Detecting Waning Serological Response with Commercial Immunoassays: 18-Month Longitudinal Follow-up of Anti-SARS-CoV-2 Nucleocapsid Antibodies

Abstract

Past severe acute respiratory syndrome coronavirus 2 (SARS-CoV-2) infection is an important determinant of protection from reinfection and of postvaccine immune responses. Herein, we conducted a follow-up analysis of health care workers previously infected with coronavirus disease 2019 (COVID-19) with the aim of evaluating different immunoassays for their capability in detecting the waning anti-SARS-CoV-2 immune responses and accuracy in documenting past SARS-CoV-2 infections. We evaluated serum antinucleocapsid antibody levels in convalescent individuals following a 1.5-year interval from SARS-CoV-2 infection. Three different commercial immunoassays that qualitatively measure serum antibodies targeting the SARS-CoV-2 nucleocapsid protein, namely, the Abbott Architect SARS-CoV-2 IgG, the Euroimmun anti-SARS-CoV-2 NCP enzyme-linked immunosorbent assay (ELISA) IgG, and the Roche Elecsys anti-SARS-CoV-2, were tested for comparison of detectability. A total of 38 individuals consented to participating in this follow-up analysis. From assay to assay, seropositivity rate at 18 months from infection varied from lowest at 42% to highest at 92%. The Roche Elecsys immunoassay, dependent on the dual-antigen antibody detection method and tuned for the detection of high avidity antibodies, was most capable of accurately documenting past SARS-CoV-2 infections. Different immunoassays showed variable capability of determining previous infection status under waning antibody concentrations. Immunoassays with lower detection limits are to be selected, and adjusted thresholds are to be considered in order to maximize the tests' performance. IMPORTANCE Past SARS-CoV-2 infection is an important determinant of protection from reinfection and of postvaccine immune responses. Our results show that different immunoassays, by design, harbor variable capability of tracking SARS-CoV-2 infection under waning antibody concentrations. With each recovered patient standing at a unique time point along the decline curve of antibodies, precise estimation of COVID-19 cumulative incidence remains a challenge. Since future surveillance studies will be targeting more than ever heterogenous cohorts, selecting the appropriate immunoassay is crucial in order to assure reliable decisions about an individual's previous infection status.

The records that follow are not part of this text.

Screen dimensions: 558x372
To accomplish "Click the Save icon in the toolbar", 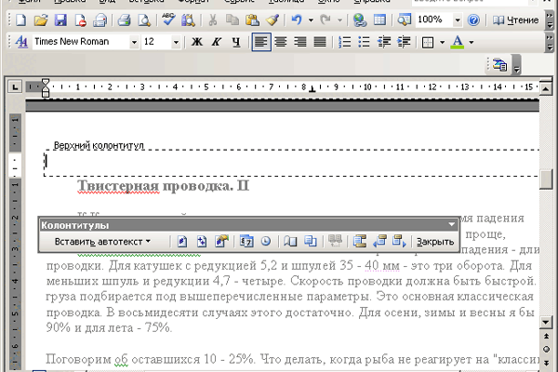I will click(60, 20).
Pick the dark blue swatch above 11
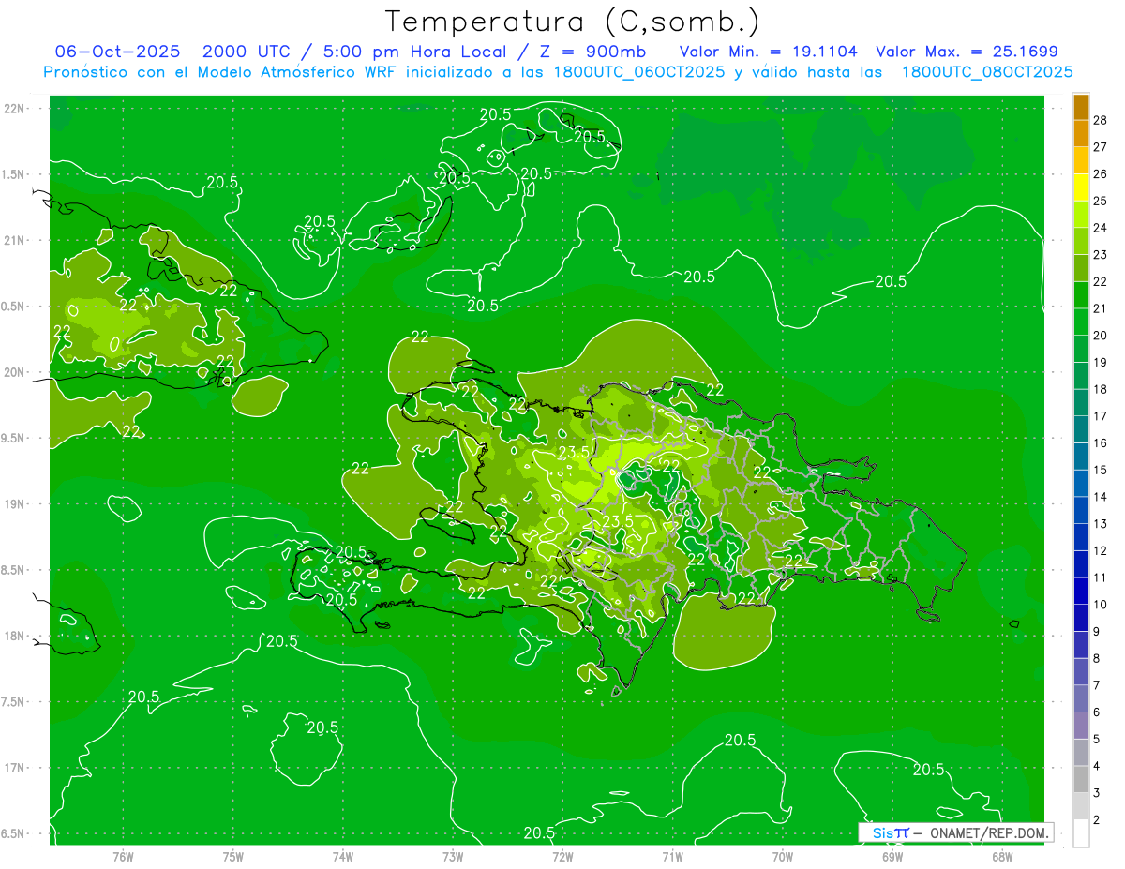Screen dimensions: 1125x869 (x=1081, y=564)
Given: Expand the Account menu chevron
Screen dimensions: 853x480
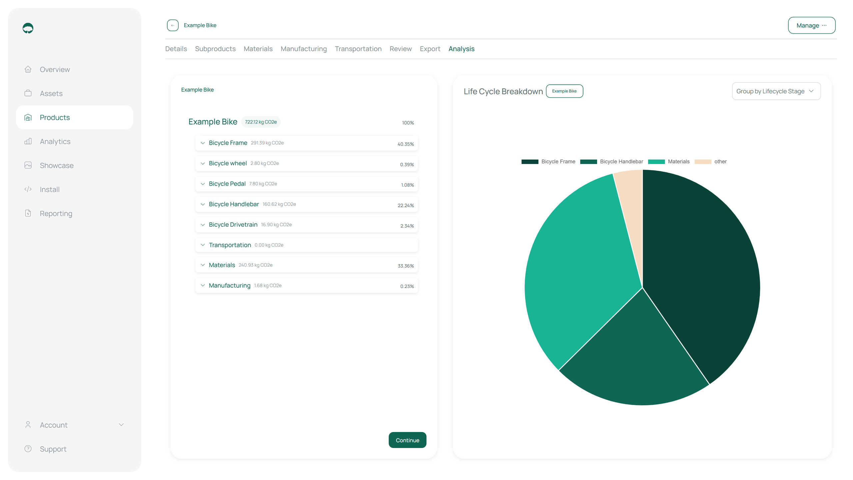Looking at the screenshot, I should pyautogui.click(x=121, y=425).
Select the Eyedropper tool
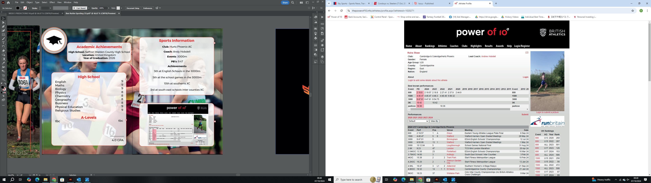 pyautogui.click(x=3, y=63)
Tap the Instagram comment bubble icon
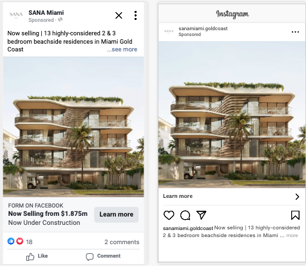This screenshot has height=266, width=306. [x=185, y=215]
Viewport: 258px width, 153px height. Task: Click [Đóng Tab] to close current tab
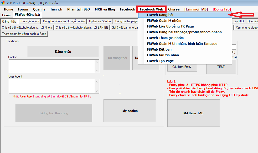(x=222, y=9)
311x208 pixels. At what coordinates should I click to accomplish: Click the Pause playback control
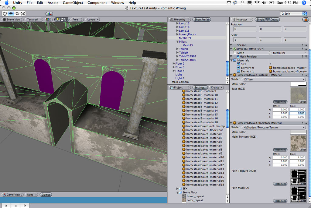pos(15,205)
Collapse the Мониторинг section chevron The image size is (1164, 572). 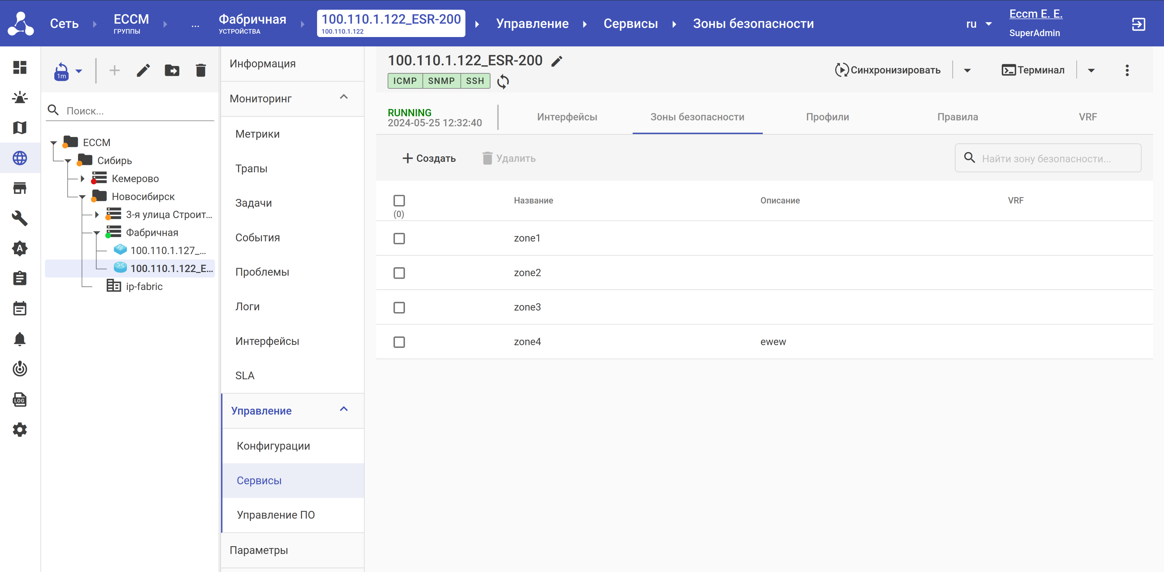coord(343,97)
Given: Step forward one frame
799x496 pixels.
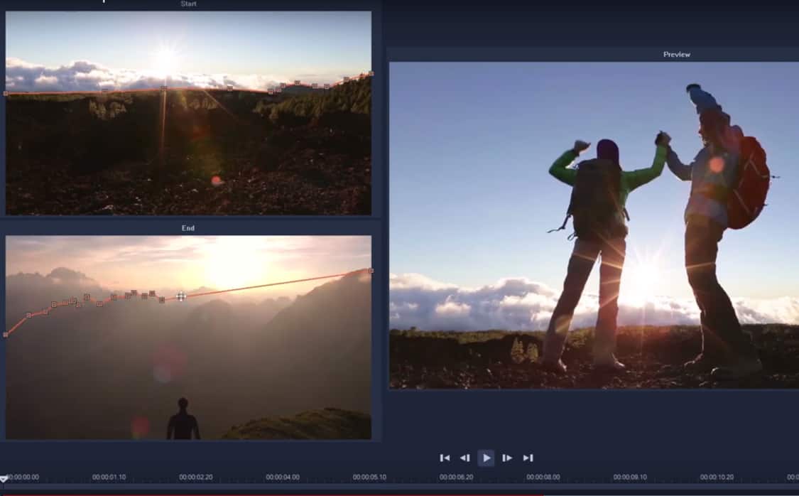Looking at the screenshot, I should [x=507, y=458].
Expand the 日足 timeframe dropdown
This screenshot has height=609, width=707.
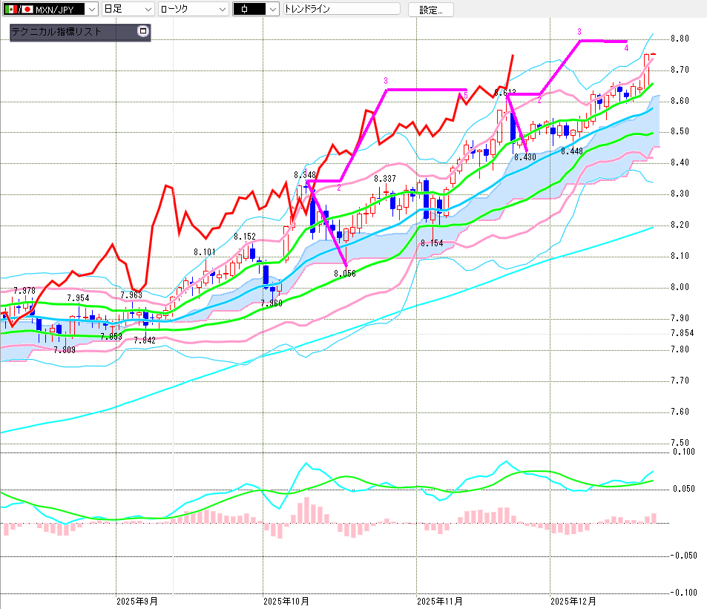pyautogui.click(x=147, y=9)
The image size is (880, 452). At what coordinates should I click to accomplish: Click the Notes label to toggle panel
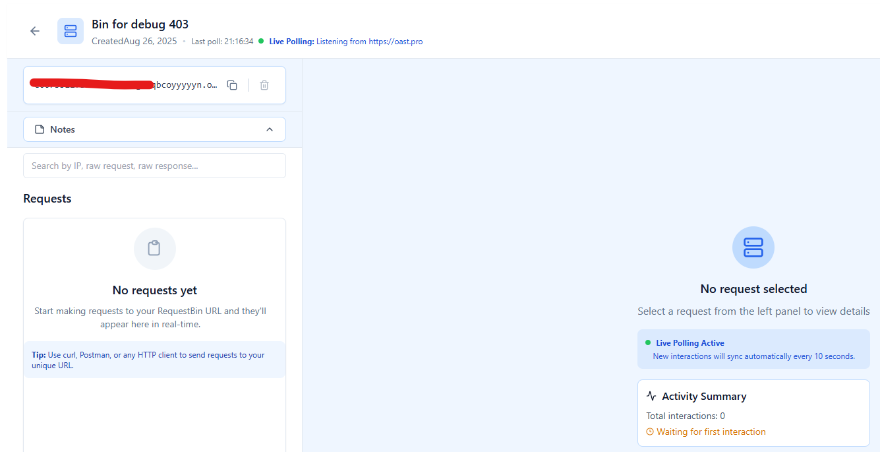point(63,129)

Keywords: COVID-19; SARS-CoV-2; serological kinetics; waning antibody.

FIG 1

Serum antinucleocapsid antibody level of participants previously infected with COVID-19 measured at 2 and 18 months postinfection with the Abbott Architect (A), Euroimmun ELISA (B), and Roche Elecsys (C) immunoassays. Horizontal dotted line shows the positivity threshold of the assay. Antibody levels above and below the assay threshold are indicated in black and gray symbols, respectively. Individuals who showed raising antibody levels are indicated in magenta.

FIG 2

Correlation between antinucleocapsid antibody levels measured with different assay platforms at 2 months (A) and at 18 months (B) postinfection. Antibody levels from the participants at each time point were arranged in descending order. Horizontal dotted line shows the positivity threshold of the assay indicated in the same color.